■ Entries for locating words and elements:
^^^^^^^^^^^^^^^^

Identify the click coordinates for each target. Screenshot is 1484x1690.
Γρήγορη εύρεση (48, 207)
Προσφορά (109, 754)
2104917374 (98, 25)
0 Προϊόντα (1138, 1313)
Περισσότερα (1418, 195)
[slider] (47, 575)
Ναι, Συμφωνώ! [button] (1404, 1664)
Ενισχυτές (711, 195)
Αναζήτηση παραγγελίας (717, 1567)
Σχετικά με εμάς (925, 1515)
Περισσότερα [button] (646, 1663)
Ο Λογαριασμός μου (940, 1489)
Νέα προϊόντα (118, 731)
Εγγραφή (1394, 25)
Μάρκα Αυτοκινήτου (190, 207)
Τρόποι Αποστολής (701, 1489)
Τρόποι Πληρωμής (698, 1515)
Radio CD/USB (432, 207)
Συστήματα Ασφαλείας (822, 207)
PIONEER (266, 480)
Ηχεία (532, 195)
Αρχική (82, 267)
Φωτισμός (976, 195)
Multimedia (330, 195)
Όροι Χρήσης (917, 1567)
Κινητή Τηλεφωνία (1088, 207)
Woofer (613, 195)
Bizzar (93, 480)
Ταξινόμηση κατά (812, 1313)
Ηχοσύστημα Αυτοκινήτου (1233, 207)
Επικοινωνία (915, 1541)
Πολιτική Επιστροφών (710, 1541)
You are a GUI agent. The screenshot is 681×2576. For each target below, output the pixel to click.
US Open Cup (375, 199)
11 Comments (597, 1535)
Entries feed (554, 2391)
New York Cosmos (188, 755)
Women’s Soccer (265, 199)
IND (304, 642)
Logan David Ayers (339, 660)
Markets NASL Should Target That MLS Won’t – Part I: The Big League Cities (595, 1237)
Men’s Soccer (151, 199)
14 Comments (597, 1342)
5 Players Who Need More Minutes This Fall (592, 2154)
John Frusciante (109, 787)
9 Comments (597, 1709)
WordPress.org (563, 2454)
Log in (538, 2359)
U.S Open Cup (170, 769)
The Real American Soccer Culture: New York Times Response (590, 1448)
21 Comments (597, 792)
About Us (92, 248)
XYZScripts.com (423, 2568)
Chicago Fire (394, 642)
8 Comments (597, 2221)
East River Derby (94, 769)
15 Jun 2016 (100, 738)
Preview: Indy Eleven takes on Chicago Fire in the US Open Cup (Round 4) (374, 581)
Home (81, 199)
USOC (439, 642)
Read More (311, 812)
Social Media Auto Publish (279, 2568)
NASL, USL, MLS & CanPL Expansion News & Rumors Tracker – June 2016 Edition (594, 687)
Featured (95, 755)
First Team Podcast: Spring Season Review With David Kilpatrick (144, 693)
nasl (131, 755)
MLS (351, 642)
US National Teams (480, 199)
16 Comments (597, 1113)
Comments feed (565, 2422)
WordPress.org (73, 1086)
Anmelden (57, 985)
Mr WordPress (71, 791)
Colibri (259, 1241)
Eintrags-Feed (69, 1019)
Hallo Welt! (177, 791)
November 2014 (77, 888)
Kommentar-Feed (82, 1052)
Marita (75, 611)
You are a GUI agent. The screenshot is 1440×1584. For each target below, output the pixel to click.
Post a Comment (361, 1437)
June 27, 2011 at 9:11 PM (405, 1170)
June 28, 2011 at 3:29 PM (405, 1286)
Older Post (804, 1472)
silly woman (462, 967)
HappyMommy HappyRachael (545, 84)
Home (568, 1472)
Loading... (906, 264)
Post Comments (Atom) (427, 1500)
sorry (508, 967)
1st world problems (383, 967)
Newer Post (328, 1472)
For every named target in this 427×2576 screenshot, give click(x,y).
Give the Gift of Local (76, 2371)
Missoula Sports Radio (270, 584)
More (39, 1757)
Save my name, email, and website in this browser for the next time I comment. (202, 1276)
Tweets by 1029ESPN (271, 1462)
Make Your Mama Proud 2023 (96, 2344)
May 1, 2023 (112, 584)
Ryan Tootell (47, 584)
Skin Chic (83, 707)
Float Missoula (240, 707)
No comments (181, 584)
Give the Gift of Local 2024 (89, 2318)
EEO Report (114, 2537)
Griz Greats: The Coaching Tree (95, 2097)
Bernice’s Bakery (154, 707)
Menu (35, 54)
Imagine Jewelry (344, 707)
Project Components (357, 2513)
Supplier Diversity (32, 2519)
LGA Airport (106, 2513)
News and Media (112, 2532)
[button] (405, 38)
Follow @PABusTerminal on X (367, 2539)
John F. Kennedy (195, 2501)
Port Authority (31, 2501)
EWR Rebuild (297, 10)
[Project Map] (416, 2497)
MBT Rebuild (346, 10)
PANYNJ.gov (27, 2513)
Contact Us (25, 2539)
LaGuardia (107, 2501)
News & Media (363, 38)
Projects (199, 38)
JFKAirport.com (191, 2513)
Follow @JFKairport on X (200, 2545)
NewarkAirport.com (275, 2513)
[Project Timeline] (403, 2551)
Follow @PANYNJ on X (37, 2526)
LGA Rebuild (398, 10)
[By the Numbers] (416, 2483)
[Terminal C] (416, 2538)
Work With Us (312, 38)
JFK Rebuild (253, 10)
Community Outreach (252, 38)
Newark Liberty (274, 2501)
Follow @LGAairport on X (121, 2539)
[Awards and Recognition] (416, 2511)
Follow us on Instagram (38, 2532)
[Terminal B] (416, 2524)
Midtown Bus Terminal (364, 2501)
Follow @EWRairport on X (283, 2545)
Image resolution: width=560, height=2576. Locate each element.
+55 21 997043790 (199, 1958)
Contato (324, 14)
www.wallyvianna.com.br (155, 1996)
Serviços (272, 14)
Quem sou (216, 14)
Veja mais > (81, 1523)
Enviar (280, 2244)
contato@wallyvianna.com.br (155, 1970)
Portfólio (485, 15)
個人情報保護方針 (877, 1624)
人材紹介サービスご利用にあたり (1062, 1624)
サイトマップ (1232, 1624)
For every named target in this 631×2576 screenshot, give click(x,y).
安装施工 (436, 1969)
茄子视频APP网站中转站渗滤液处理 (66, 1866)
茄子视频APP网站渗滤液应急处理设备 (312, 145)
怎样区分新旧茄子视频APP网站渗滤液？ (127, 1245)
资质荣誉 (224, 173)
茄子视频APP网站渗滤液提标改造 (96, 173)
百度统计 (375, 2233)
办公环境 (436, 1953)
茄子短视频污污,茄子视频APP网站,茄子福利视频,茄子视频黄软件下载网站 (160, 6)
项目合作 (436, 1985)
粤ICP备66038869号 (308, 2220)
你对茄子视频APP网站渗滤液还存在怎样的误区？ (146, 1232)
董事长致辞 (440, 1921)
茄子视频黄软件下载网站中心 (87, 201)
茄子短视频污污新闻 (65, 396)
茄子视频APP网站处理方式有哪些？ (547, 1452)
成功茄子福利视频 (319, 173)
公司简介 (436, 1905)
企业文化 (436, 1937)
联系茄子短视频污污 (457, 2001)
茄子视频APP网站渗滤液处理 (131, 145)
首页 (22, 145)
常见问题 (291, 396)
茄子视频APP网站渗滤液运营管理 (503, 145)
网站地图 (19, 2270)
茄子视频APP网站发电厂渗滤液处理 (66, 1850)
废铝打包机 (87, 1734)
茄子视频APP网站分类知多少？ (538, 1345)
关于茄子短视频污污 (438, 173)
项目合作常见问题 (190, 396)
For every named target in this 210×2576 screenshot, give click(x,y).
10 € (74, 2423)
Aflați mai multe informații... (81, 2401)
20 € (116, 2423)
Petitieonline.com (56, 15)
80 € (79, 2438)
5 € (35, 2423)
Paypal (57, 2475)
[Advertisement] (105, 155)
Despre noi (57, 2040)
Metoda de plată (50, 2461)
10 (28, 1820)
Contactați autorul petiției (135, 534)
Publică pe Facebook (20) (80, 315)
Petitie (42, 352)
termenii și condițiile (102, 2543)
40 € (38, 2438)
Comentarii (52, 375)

^^^^^^^^^^^^^^^^

■ What the exercise asks:
Lay out the rows above as a JSON list of strings, with each line as its own string and blank lines omitted.

■ Exercise result:
[
  "Identify the click coordinates for each target. Screenshot is 1484x1690.",
  "Γρήγορη εύρεση (48, 207)",
  "Προσφορά (109, 754)",
  "2104917374 (98, 25)",
  "0 Προϊόντα (1138, 1313)",
  "Περισσότερα (1418, 195)",
  "[slider] (47, 575)",
  "Ναι, Συμφωνώ! [button] (1404, 1664)",
  "Ενισχυτές (711, 195)",
  "Αναζήτηση παραγγελίας (717, 1567)",
  "Σχετικά με εμάς (925, 1515)",
  "Περισσότερα [button] (646, 1663)",
  "Ο Λογαριασμός μου (940, 1489)",
  "Νέα προϊόντα (118, 731)",
  "Εγγραφή (1394, 25)",
  "Μάρκα Αυτοκινήτου (190, 207)",
  "Τρόποι Αποστολής (701, 1489)",
  "Τρόποι Πληρωμής (698, 1515)",
  "Radio CD/USB (432, 207)",
  "Συστήματα Ασφαλείας (822, 207)",
  "PIONEER (266, 480)",
  "Ηχεία (532, 195)",
  "Αρχική (82, 267)",
  "Φωτισμός (976, 195)",
  "Multimedia (330, 195)",
  "Όροι Χρήσης (917, 1567)",
  "Κινητή Τηλεφωνία (1088, 207)",
  "Woofer (613, 195)",
  "Bizzar (93, 480)",
  "Ταξινόμηση κατά (812, 1313)",
  "Ηχοσύστημα Αυτοκινήτου (1233, 207)",
  "Επικοινωνία (915, 1541)",
  "Πολιτική Επιστροφών (710, 1541)",
  "You are a GUI agent. The screenshot is 681×2576. For each target below, output the pixel to click.",
  "US Open Cup (375, 199)",
  "11 Comments (597, 1535)",
  "Entries feed (554, 2391)",
  "New York Cosmos (188, 755)",
  "Women’s Soccer (265, 199)",
  "IND (304, 642)",
  "Logan David Ayers (339, 660)",
  "Markets NASL Should Target That MLS Won’t – Part I: The Big League Cities (595, 1237)",
  "Men’s Soccer (151, 199)",
  "14 Comments (597, 1342)",
  "5 Players Who Need More Minutes This Fall (592, 2154)",
  "John Frusciante (109, 787)",
  "9 Comments (597, 1709)",
  "WordPress.org (563, 2454)",
  "Log in (538, 2359)",
  "U.S Open Cup (170, 769)",
  "The Real American Soccer Culture: New York Times Response (590, 1448)",
  "21 Comments (597, 792)",
  "About Us (92, 248)",
  "XYZScripts.com (423, 2568)",
  "Chicago Fire (394, 642)",
  "8 Comments (597, 2221)",
  "East River Derby (94, 769)",
  "15 Jun 2016 (100, 738)",
  "Preview: Indy Eleven takes on Chicago Fire in the US Open Cup (Round 4) (374, 581)",
  "Home (81, 199)",
  "USOC (439, 642)",
  "Read More (311, 812)",
  "Social Media Auto Publish (279, 2568)",
  "NASL, USL, MLS & CanPL Expansion News & Rumors Tracker – June 2016 Edition (594, 687)",
  "Featured (95, 755)",
  "First Team Podcast: Spring Season Review With David Kilpatrick (144, 693)",
  "nasl (131, 755)",
  "MLS (351, 642)",
  "US National Teams (480, 199)",
  "16 Comments (597, 1113)",
  "Comments feed (565, 2422)",
  "WordPress.org (73, 1086)",
  "Anmelden (57, 985)",
  "Mr WordPress (71, 791)",
  "Colibri (259, 1241)",
  "Eintrags-Feed (69, 1019)",
  "Hallo Welt! (177, 791)",
  "November 2014 (77, 888)",
  "Kommentar-Feed (82, 1052)",
  "Marita (75, 611)",
  "You are a GUI agent. The screenshot is 1440×1584. For each target below, output the pixel to click.",
  "Post a Comment (361, 1437)",
  "June 27, 2011 at 9:11 PM (405, 1170)",
  "June 28, 2011 at 3:29 PM (405, 1286)",
  "Older Post (804, 1472)",
  "silly woman (462, 967)",
  "HappyMommy HappyRachael (545, 84)",
  "Home (568, 1472)",
  "Loading... (906, 264)",
  "Post Comments (Atom) (427, 1500)",
  "sorry (508, 967)",
  "1st world problems (383, 967)",
  "Newer Post (328, 1472)",
  "For every named target in this 427×2576 screenshot, give click(x,y).",
  "Give the Gift of Local (76, 2371)",
  "Missoula Sports Radio (270, 584)",
  "More (39, 1757)",
  "Save my name, email, and website in this browser for the next time I comment. (202, 1276)",
  "Tweets by 1029ESPN (271, 1462)",
  "Make Your Mama Proud 2023 (96, 2344)",
  "May 1, 2023 (112, 584)",
  "Ryan Tootell (47, 584)",
  "Skin Chic (83, 707)",
  "Float Missoula (240, 707)",
  "No comments (181, 584)",
  "Give the Gift of Local 2024 (89, 2318)",
  "EEO Report (114, 2537)",
  "Griz Greats: The Coaching Tree (95, 2097)",
  "Bernice’s Bakery (154, 707)",
  "Menu (35, 54)",
  "Imagine Jewelry (344, 707)",
  "Project Components (357, 2513)",
  "Supplier Diversity (32, 2519)",
  "LGA Airport (106, 2513)",
  "News and Media (112, 2532)",
  "[button] (405, 38)",
  "Follow @PABusTerminal on X (367, 2539)",
  "John F. Kennedy (195, 2501)",
  "Port Authority (31, 2501)",
  "EWR Rebuild (297, 10)",
  "[Project Map] (416, 2497)",
  "MBT Rebuild (346, 10)",
  "PANYNJ.gov (27, 2513)",
  "Contact Us (25, 2539)",
  "LaGuardia (107, 2501)",
  "News & Media (363, 38)",
  "Projects (199, 38)",
  "JFKAirport.com (191, 2513)",
  "Follow @JFKairport on X (200, 2545)",
  "NewarkAirport.com (275, 2513)",
  "[Project Timeline] (403, 2551)",
  "Follow @PANYNJ on X (37, 2526)",
  "LGA Rebuild (398, 10)",
  "[By the Numbers] (416, 2483)",
  "[Terminal C] (416, 2538)",
  "Work With Us (312, 38)",
  "JFK Rebuild (253, 10)",
  "Community Outreach (252, 38)",
  "Newark Liberty (274, 2501)",
  "Follow @LGAairport on X (121, 2539)",
  "[Awards and Recognition] (416, 2511)",
  "Follow us on Instagram (38, 2532)",
  "[Terminal B] (416, 2524)",
  "Midtown Bus Terminal (364, 2501)",
  "Follow @EWRairport on X (283, 2545)",
  "Image resolution: width=560, height=2576. Locate each element.",
  "+55 21 997043790 (199, 1958)",
  "Contato (324, 14)",
  "www.wallyvianna.com.br (155, 1996)",
  "Serviços (272, 14)",
  "Quem sou (216, 14)",
  "Veja mais > (81, 1523)",
  "Enviar (280, 2244)",
  "contato@wallyvianna.com.br (155, 1970)",
  "Portfólio (485, 15)",
  "個人情報保護方針 (877, 1624)",
  "人材紹介サービスご利用にあたり (1062, 1624)",
  "サイトマップ (1232, 1624)",
  "For every named target in this 631×2576 screenshot, give click(x,y).",
  "安装施工 (436, 1969)",
  "茄子视频APP网站中转站渗滤液处理 (66, 1866)",
  "茄子视频APP网站渗滤液应急处理设备 (312, 145)",
  "怎样区分新旧茄子视频APP网站渗滤液\b\b\u0005\b\u0007？ (127, 1245)",
  "资质荣誉 (224, 173)",
  "茄子视频APP网站渗滤液提标改造 (96, 173)",
  "百度统计 (375, 2233)",
  "办公环境 (436, 1953)",
  "茄子短视频污污,茄子视频APP网站,茄子福利视频,茄子视频黄软件下载网站 (160, 6)",
  "项目合作 (436, 1985)",
  "粤ICP备66038869号 (308, 2220)",
  "你对茄子视频APP网站渗滤液还存在怎样的误区\b\b？ (146, 1232)",
  "董事长致辞 (440, 1921)",
  "茄子视频黄软件下载网站中心 (87, 201)",
  "茄子短视频污污新闻 (65, 396)",
  "茄子视频APP网站处理方式有哪些\b\b\u0005\u0007？ (547, 1452)",
  "成功茄子福利视频 (319, 173)",
  "公司简介 (436, 1905)",
  "企业文化 (436, 1937)",
  "联系茄子短视频污污 (457, 2001)",
  "茄子视频APP网站渗滤液处理 (131, 145)",
  "首页 (22, 145)",
  "常见问题 (291, 396)",
  "茄子视频APP网站渗滤液运营管理 (503, 145)",
  "网站地图 (19, 2270)",
  "茄子视频APP网站发电厂渗滤液处理 (66, 1850)",
  "废铝打包机 (87, 1734)",
  "茄子视频APP网站分类知多少\u0006\b\u0005\u0005？ (538, 1345)",
  "关于茄子短视频污污 (438, 173)",
  "项目合作常见问题 (190, 396)",
  "For every named target in this 210×2576 screenshot, give click(x,y).",
  "10 € (74, 2423)",
  "Aflați mai multe informații... (81, 2401)",
  "20 € (116, 2423)",
  "Petitieonline.com (56, 15)",
  "80 € (79, 2438)",
  "5 € (35, 2423)",
  "Paypal (57, 2475)",
  "[Advertisement] (105, 155)",
  "Despre noi (57, 2040)",
  "Metoda de plată (50, 2461)",
  "10 (28, 1820)",
  "Contactați autorul petiției (135, 534)",
  "Publică pe Facebook (20) (80, 315)",
  "Petitie (42, 352)",
  "termenii și condițiile (102, 2543)",
  "40 € (38, 2438)",
  "Comentarii (52, 375)"
]